Huh, courtesy of scale is because of 50 million customers were convinced that iPhone has quality enough to pay premium over 100s of other phone models. No one is stopping Dell, Acer, Asus, Samsung etc of the world to put order of 50 million widgets and get best quality at cut throat price.
> No one is stopping Dell, Acer, Asus, Samsung etc of the world to put order of 50 million widgets and get best quality at cut throat price.
That’s why I argue that’s something Apple does different. Dell, Acer, Asus, Samsung go to a manufacturer and ask them to make what they know they can make, preferably at cut throat price, while Apple goes there and says “we think you can make this, too; let’s discuss how we can get there, and how much money you’ll need for it”.
Of course, reality is more nuanced. Samsung, for instance, experiments a lot with folding displays (I expect Apple does, too, but is not satisfied with them yet), but I think it is correct in the large picture. Other manufacturers would say “we need a laptop body; let’s see who can build them, and what quality they have, Apple says “we want a laptop body made of one piece of aluminum; let’s see who we can work with to make that possible”.
And yes, having loads of money and high-margin products helps in that regard, but as I said and the post I reply to seems to acknowledge, that’s not sufficient.
Indeed, and if we pay that courtesy to it's original owner then Steve Jobs was the "genius" behind that. Tim Cook inherited the empire, and steered the resources Jobs left for him.
> No one is stopping Dell, Acer, Asus, Samsung etc of the world to put order of 50 million widgets and get best quality at cut throat price.
I don't think you are familiar with Samsung's ball game, including them in a list like this.
I bet it's more about what he didn't do. Like how a stable marriage seems boring but is the accumulation of many many right (by necessarily genius) decisions.
Not really. I’m asking why he’s a genius. When I was told that WW2 wouldnt have gone the same without George C Marshall or how amazing Teddy Roosevelt was at getting stuff done, I went and read their bios and now I understand. Cook does things different than other CEOs apparently so what are those? Other have recommended Apple In China so I’ll start there!
I think this is a https://en.wikipedia.org/wiki/Great_man_theory fallacy.
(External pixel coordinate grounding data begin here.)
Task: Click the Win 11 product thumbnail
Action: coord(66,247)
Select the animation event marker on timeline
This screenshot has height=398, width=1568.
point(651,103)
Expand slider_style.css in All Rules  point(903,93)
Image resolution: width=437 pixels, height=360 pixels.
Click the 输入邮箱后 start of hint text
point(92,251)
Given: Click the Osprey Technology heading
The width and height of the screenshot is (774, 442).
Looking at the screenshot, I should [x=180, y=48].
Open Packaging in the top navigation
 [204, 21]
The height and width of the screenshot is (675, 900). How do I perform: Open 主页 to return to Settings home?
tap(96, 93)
There is a correlation to Cook and the performance, but the idea that this was all because of one single guy at the top is survivor bias. For example, other companies didn't fail at outsourcing to China because their CEOs weren't as personally involved as Cook, it was because the team as a whole didn't perform.
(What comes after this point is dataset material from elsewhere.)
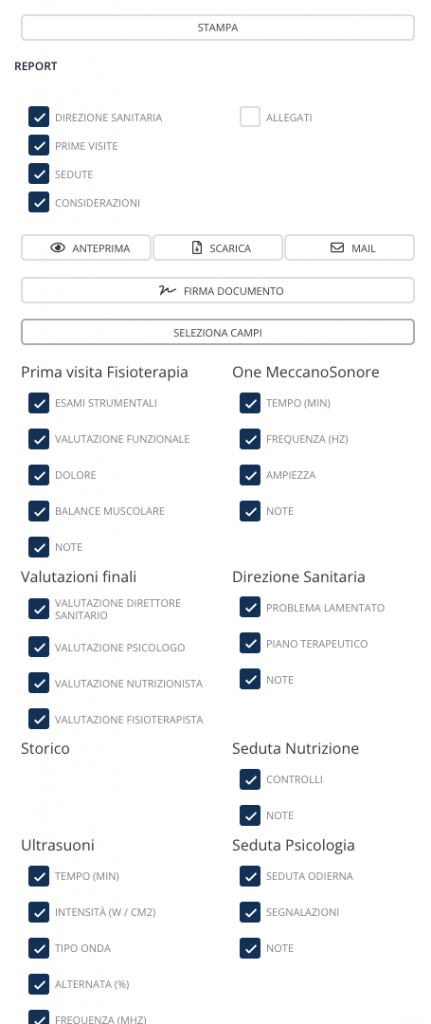Toggle the Frequenza (Hz) checkbox
Screen dimensions: 431x1024
click(x=249, y=439)
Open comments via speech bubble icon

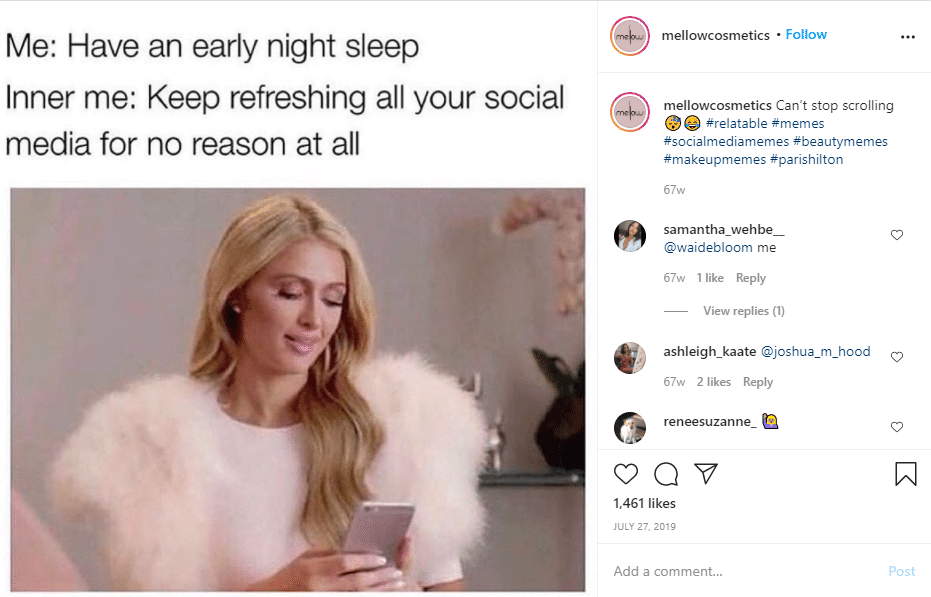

Looking today, Trump is as much a symptom as the problem. He didn't get there just because of who he is, he rode on the backs of all the people who voted for him, the state legislators who gerrymandered for him, the Heritage Foundation's Project 2025, etc...
This is how the electronics industry always worked. I times of yore it was IBM who bought up all the capacity in various fabs then defined later what devices would be manufactured on those wafers.
Apple funds creation of new factories in return for exclusive use of the parts they produce. I believe they also prefer to negotiate pricing down to cost, then pay bonuses for meeting quantity/date goals.
Supposedly, the reason there weren't more iPod competitors back in the day was that Apple already had negotiated exclusive rights at pre-negotiated prices to buy a big chunk of the flash memory that otherwise would have been on the market.
Under Tim Cook, Apple has pretty much exclusive access to certain parts and suppliers. Apple buys up all the silicon. Competitors can’t compete at the same quality without paying a premium, which digs into margins. It’s one of the reasons why non-Apple stuff feels so cheap. This lockdown allows Apple to have huge margins compared to competitors because Apple pays a discounted rate due to sheer volume.